Al Jefferson scored 38 points, adding 19 rebounds on 18-of-24 from the field, had a rare night, that deserved more than a few headlines. But when James goes off for the second 60-point game we’ve seen this season and is in yet another stretch of “the best basketball of his career”, it’s hard to acknowledge something else.
He finished with 22-of-33 from the field, adding 7 rebounds and 5 assists as most of the team stood by and watched him set up another impressive milestone in a career that keeps getting better with every game that goes by.
The Miami Heat were playing without Dwyane Wade, getting another night of rest after a very good stretch for him. It meant Toney Douglas playing in the lineup and scoring 10 points. It meant Ray Allen adding 9 off the bench in 30 minutes and we got to see a bit more from Greg Oden (5 minutes, 4 points) and Michael Beasley (18 minutes, 4 points). Chris Bosh had 15 points and 7 rebounds while Mario Chalmers added 7 assists, getting more of the ball than usual.
But this game has one name written all over it, right from the start. He had 24 points at halftime, but then went off for 25 in the third quarter, matching the entire Bobcats team in those 12 minutes. He hit his first eight three-point attempts, most of them coming with a hand in his face and not as a result of great ball movement. This was atypical basketball from the Miami Heat and James, but as he mentioned after the game, when you feel like you’re throwing golf balls into the ocean and not a basketball into a hoop, you just keep on shooting.
James was 8-of-10 from beyond the arc, and the Heat finished with 16-of-28 throwing from deep. He even hit one from over 30 feet away from the basket, something Spoelstra joked about later, saying it was a planned play.

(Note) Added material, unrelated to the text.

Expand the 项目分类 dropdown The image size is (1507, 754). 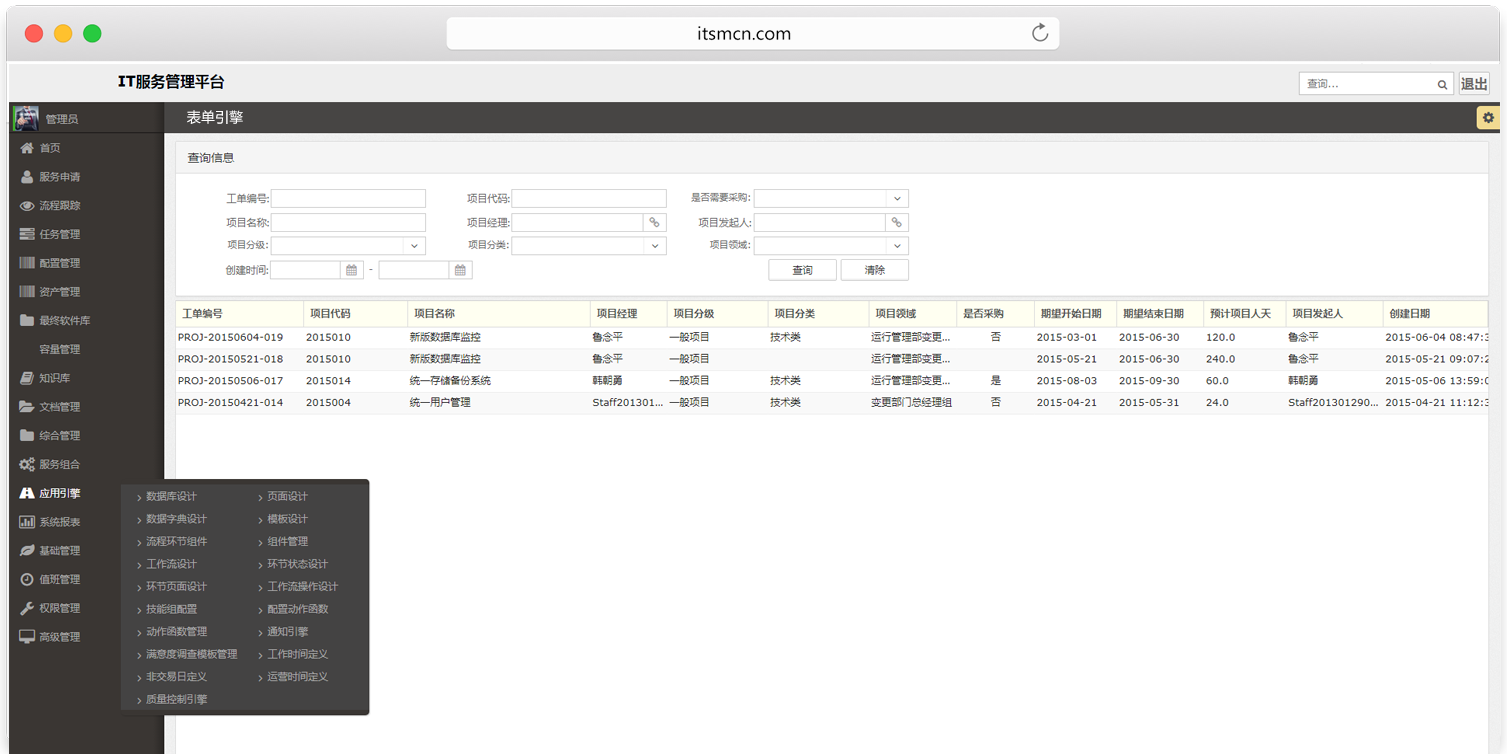click(x=655, y=245)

James is the first player with 60 points or more in a game while shooting 66.7% or better from the field since Shaquille O’Neal in 2000. All of the other 60-point games with that kind of accuracy, with Karl Malone and Tom Chambers involved in that as well, happened without any 3-point shots being taken by the players.

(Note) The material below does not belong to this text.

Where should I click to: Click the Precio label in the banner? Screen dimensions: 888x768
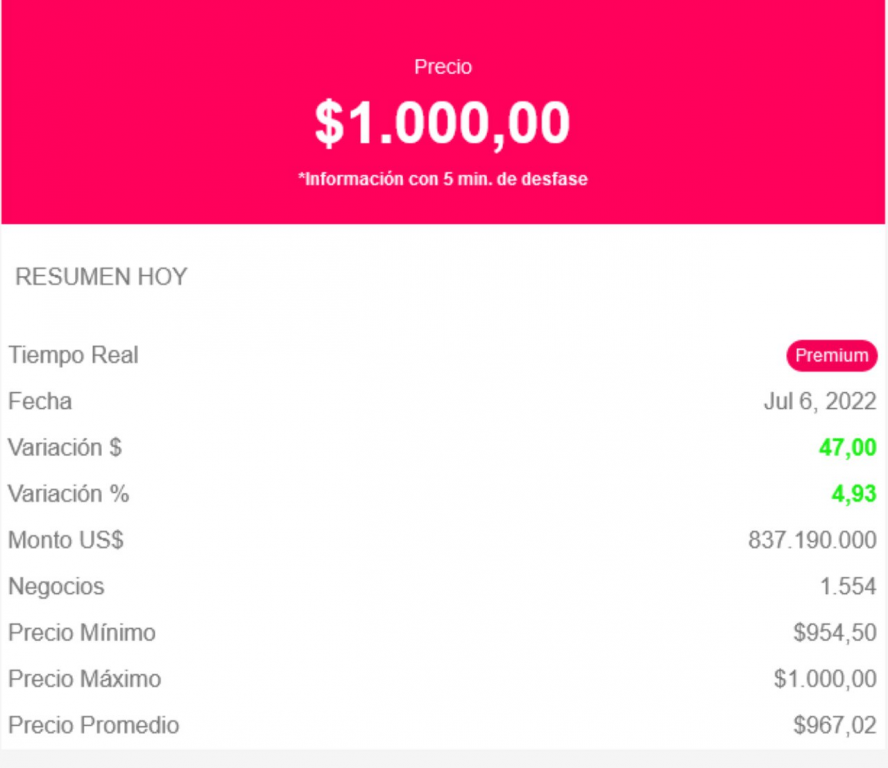click(443, 67)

There are other things to look at besides James pulling off a bit of history. Like the Heat improving to 10-6 when Wade isn’t playing (they’re 33-8 when he is healthy), theoretically making them the best team in the NBA when they have everyone healthy. The defense didn’t have the best of games, and Chris Bosh made everyone laugh with another made-for-TV moment on the bench.
But this game was about one player and one player only. It probably helped James a lot in his attempt to win his fifth MVP award, third in a row. Kevin Durant was in the lead until a month ago, but things change, and maybe with this game, James tilted the balance of excellence in his favor.